Thursday, January 13, 2011

Snowball Fight Dream Team

     The Holidays are over. We've taken down our trees, packed away our menorahs and chugged the last of the eggnog. As we get ready to dive head-first into the thick of winter, the good people at GAYmer Guide are back to add a little warmth to the frigid weather ahead. With snow having hit most of the continental US this winter, including regions as far south as Georgia, its time to finally pack up the wrapping paper, put the decorations in the attic and start preparing our team rosters for the inevitable. Forget fantasy basketball, let's talk snow ball fights.
     After our brief holiday hiatus GAYmer Guide has returned, only this time sporting the ultimate team roster to take on those punks down the street and declare yourself instantly cool as reigning champ of the powder wars. With a little help from some fan favorites and not-so-favorites, the following list and strategy is sure to put your snow ball team on top.


     Offense: The key to a snowball fight victory is more than just overwhelming your opponents with more glacial globules than they can handle. Even on the offense, it helps to have an array of battle styles. These boys (and girl) make up your team's offensive line and when put to good use, ensure your victory.

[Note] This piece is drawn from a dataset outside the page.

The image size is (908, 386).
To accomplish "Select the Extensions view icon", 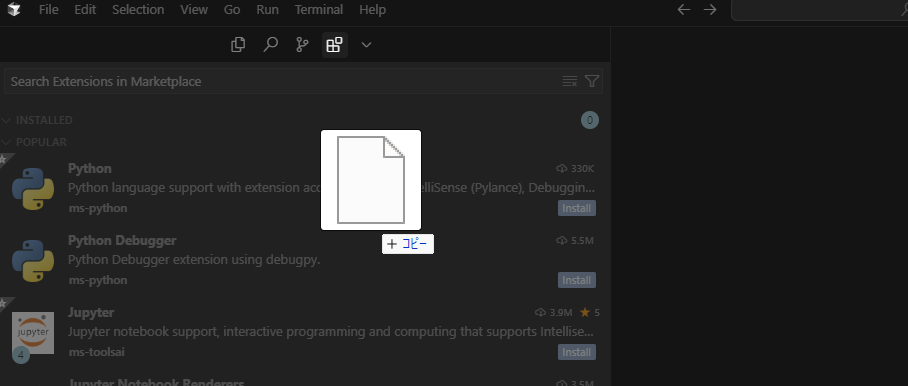I will [x=335, y=45].
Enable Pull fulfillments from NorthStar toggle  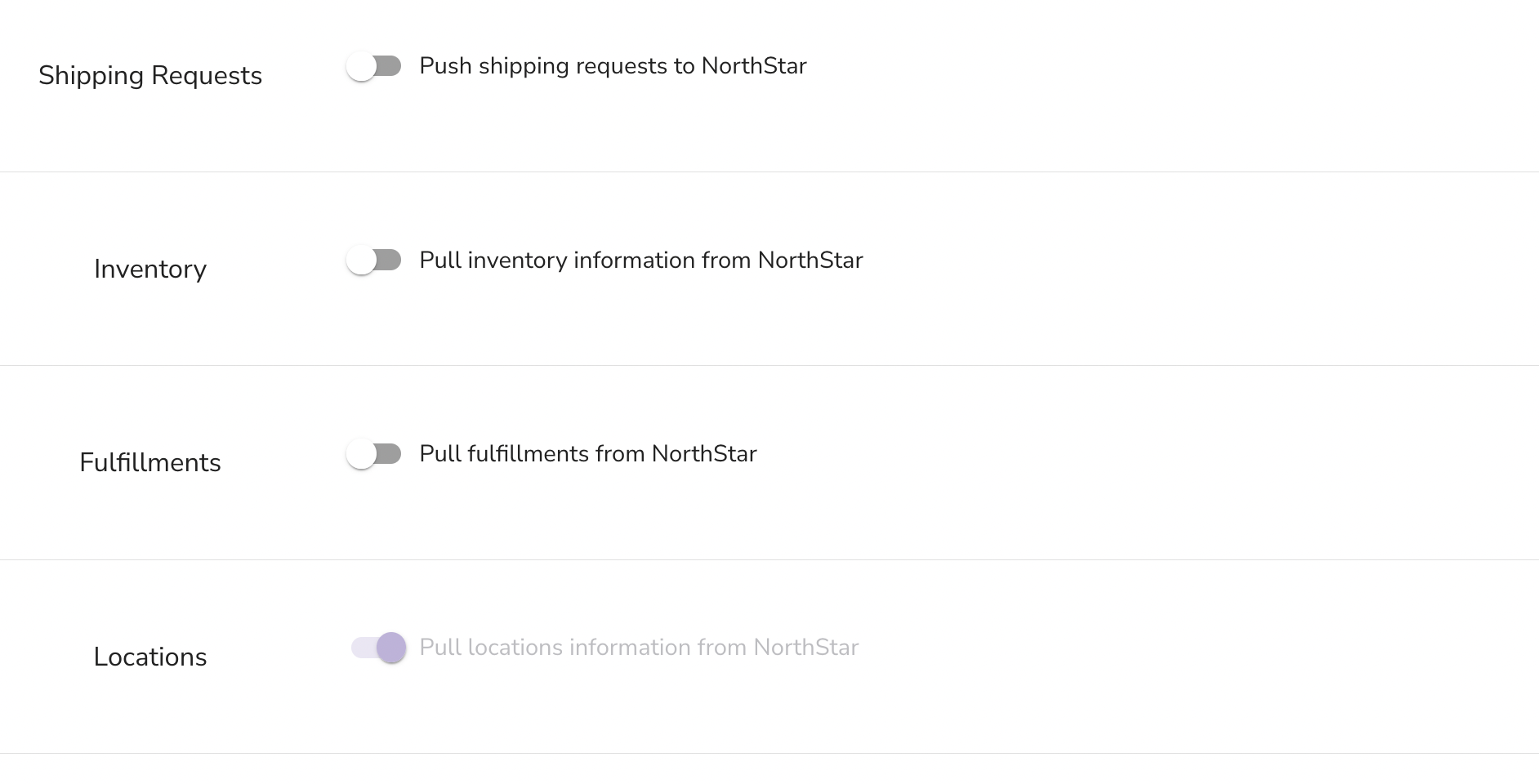pos(374,454)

     Goro- While he may be a champion in the ring, Mortal Kombat's Goro is nothing if not a snow ball fighting machine. Sure he could use a coat and some gloves, and maybe some pants wouldn't hurt either, but there's no denying the level of fear your adversaries are going to experience when they see that four-armed ponytailed monstrosity serving up an icy Fatality. While one set of arms focuses on making snowballs and the other set concentrates on hurling them at the opposing team, Goro effectively works as a moving turret, providing constant fire, and an asset on the forefront of battle.


     Ice Climbers- Goro may be your team's best intimidation factor but Popo and Nana, better known as the Ice Climbers, could very well be your most prepared comrades. Already decked out in primo winter weather gear, the Climbers are ready the moment the battle begins. Send these two straight up the middle of the battlefield to draw enemy fire. Not only does their small size make them harder to hit but with their ability to launch themselves one over the other, they'll be dodging snowballs left and right. Should any incoming projectiles come close enough to do damage, watch as our friends in the fur-lined hoods use those twin mallets they're so fond of to smash it back from whence it came.


     Donkey Kong- Donkey Kong is your team's heavy hitter. We've all seen how well DK throws wooden barrels, now imagine the damage he'll do when that barrel is a boulder-sized snow ball. With the other offensive team members drawing fire and feeding a constant stream of snowballs, DK has time to make his arsenal then send the opposition soarings as his bombardments hit their mark.



     Defense: They say the best defense is a good offense, and while that might be true, it doesn't hurt to have a good defense as well, just incase. Following in the footsteps of the offensive line, the defenders each have their own role to make for one impervious and badass base.


     Big Daddy- Some might look at the tough suit of armor or that massive drill and think Big Daddy to be more suited for offense rather than defense. This might be a mistake your foolish opponent would make, but you know better. Everyone knows there's no point to even starting a snowball fight if you don't have a sweet fort to defend, and in that case, think of Big Daddy as your team's snow carpenter. With his might and that human-sized drill for a hand, set Big Daddy to construction and repair duties right away. While the battle may be waging all around him, Big Daddy should stay pretty focused as long as any 'Little Sisters' don't wander in and start creeping everyone out.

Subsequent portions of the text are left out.